= Huachicolero =

Person engaged in motor fuel theft

In Mexico, a huachicolero or guachicolero is a person dedicated to the theft and illicit sale of motor fuel (primarily petrol and diesel) and adulterated alcoholic beverages. Fuel theft has been on the increase in the country in recent years.

==Etymology==
The word derives from huachicol – originally, according to the Mexican Academy of the Language, an alcoholic beverage adulterated with low-grade alcohol made from sugarcane – plus the suffix -ero, indicating a profession, occupation or device. El Colegio de México's Diccionario del español de México offers two definitions for huachicol or guachicol: a tool comprising a pole with a basket on one end, used to pick fruit from trees, or the person who uses such a tool; and "a criminal who steals fuel by tapping the pipelines that carry it."
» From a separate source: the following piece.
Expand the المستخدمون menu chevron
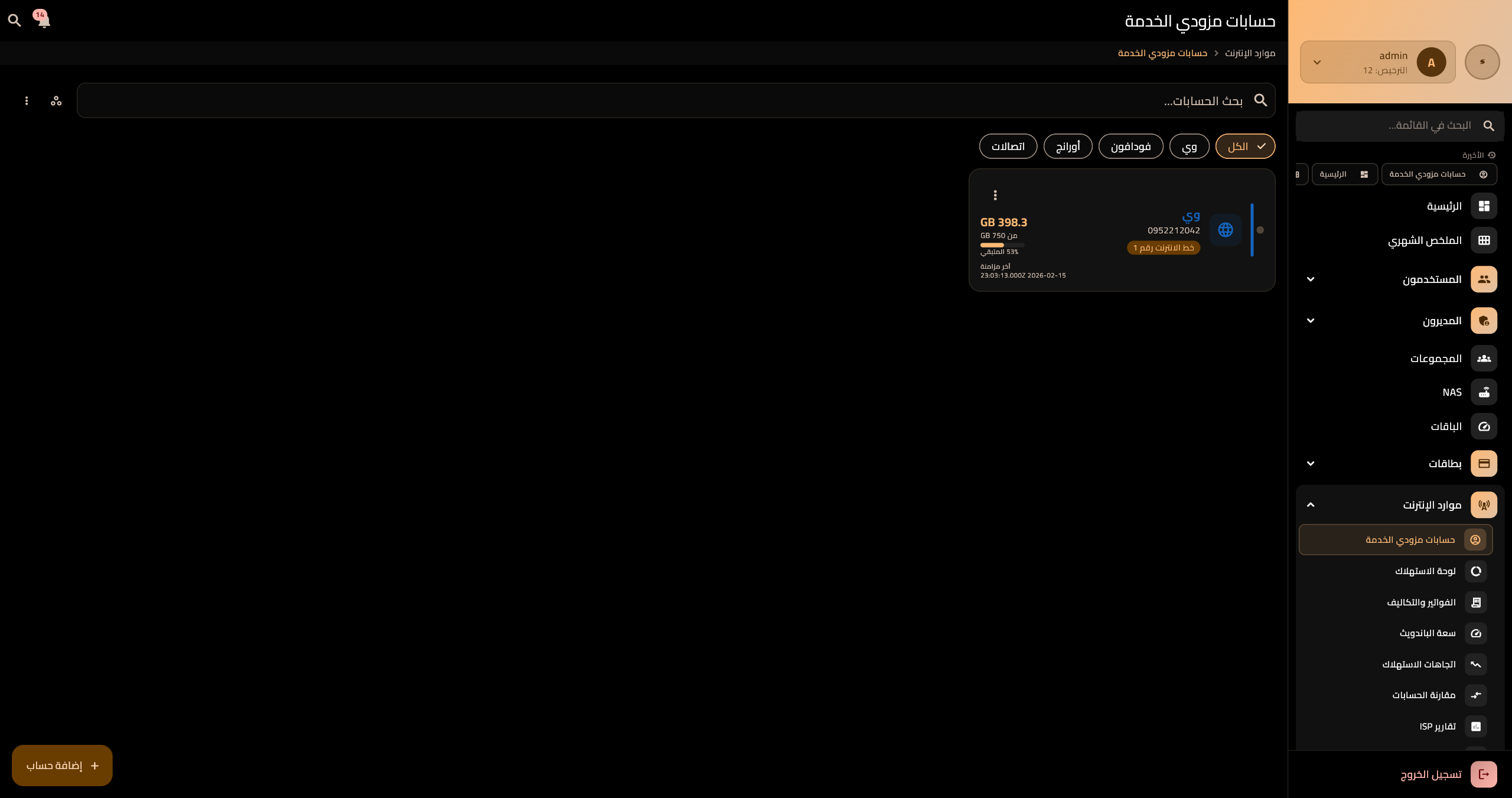(1311, 279)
According to the academy's Diccionario de Mexicanismos, the term also derives from the word guacho, from the Mayan word waach, which means "thief" in some parts of Mexico.
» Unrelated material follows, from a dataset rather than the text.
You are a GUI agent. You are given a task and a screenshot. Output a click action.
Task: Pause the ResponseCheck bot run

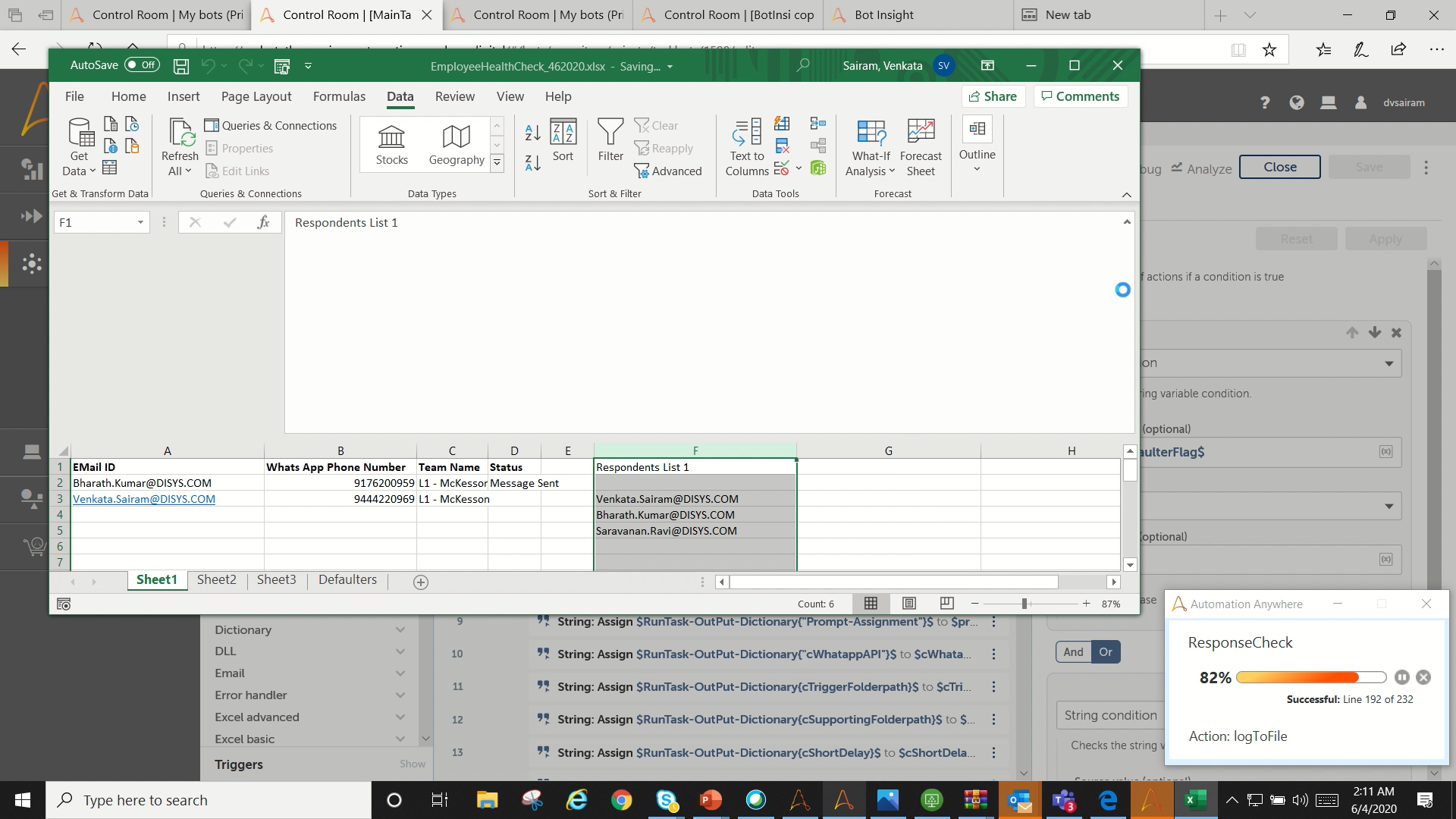[x=1401, y=677]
==Modern-day illegal activities==

Fuel theft from pipelines owned by Pemex, the state oil company, has been a long-term problem in Mexico. The problem worsened in the 2010s, as organized crime groups in Mexico began including oil theft as part of their main streams of revenue. With the international soaring of fuel prices, this criminal activity became a lucrative business for thieves. Oil theft crime groups used bribery and violence to corrupt government officials. Investigators suspect that several officials within Pemex are involved in facilitating the operations of these criminal groups. Complicity includes activities such as employees sharing the exact time when the fuel will flow through the pipelines, the maps of the pipelines, and how to successfully perforate them.

Illegally extracting or possessing oil from pipelines, vehicles, equipment, or installations is a federal crime in Mexico and is punishable with up to 20 years in prison. The fuel they steal is generally sold on the black market at a discounted price. These groups have gained support from impoverished communities because they provide low-cost fuel and give some locals a venue for employment as fuel carriers and lookouts. Their supply of illegal fuel is believed to sustain entire communities in some parts of the states of Veracruz, Puebla and Hidalgo.

By mid-2018, the rate of pipeline perforations had risen considerably to slightly over 40 perforations per day, compared to 28 perforations per day in 2017. In the first 10 months of 2018, 12,581 illegal perforations were reported across pipelines in Mexico. As a result of the increase of fuel theft, the federal government has spent approximately US$3 billion per year on pipeline repairs and maintenance, as well as compensation to oil consumers for whom the oil was intended.

Given the volatile nature of motor fuel, accidents are common: in December 2010, an explosion in San Martín Texmelucan de Labastida, Puebla, killed 29 people, and at least 137 were killed in the Tlahuelilpan pipeline explosion in Hidalgo on 18 January 2019.

When President Andrés Manuel López Obrador took office in December 2018, he launched a campaign against oil theft gangs, and dispatched close to 5,000 troops from the Armed Forces and the Federal Police to guard pipelines across Mexico. Part of his strategy was to divert the flow of fuel from pipelines, detect leaks when they occurred, and transport the fuel by trucks. Most of the thieves operate in remote areas, and drill at the pipelines during the night to avoid detection. These measures were intended to stop the thieves from illegally tapping fuel pipes. When implemented, however, the measures led to logistical problems, resulting in fuel shortages and long lines at filling stations nationwide, in January 2019. The Federal Police component would be later be replaced by the National Guard in the late spring when that service was officially created by an act of Congress.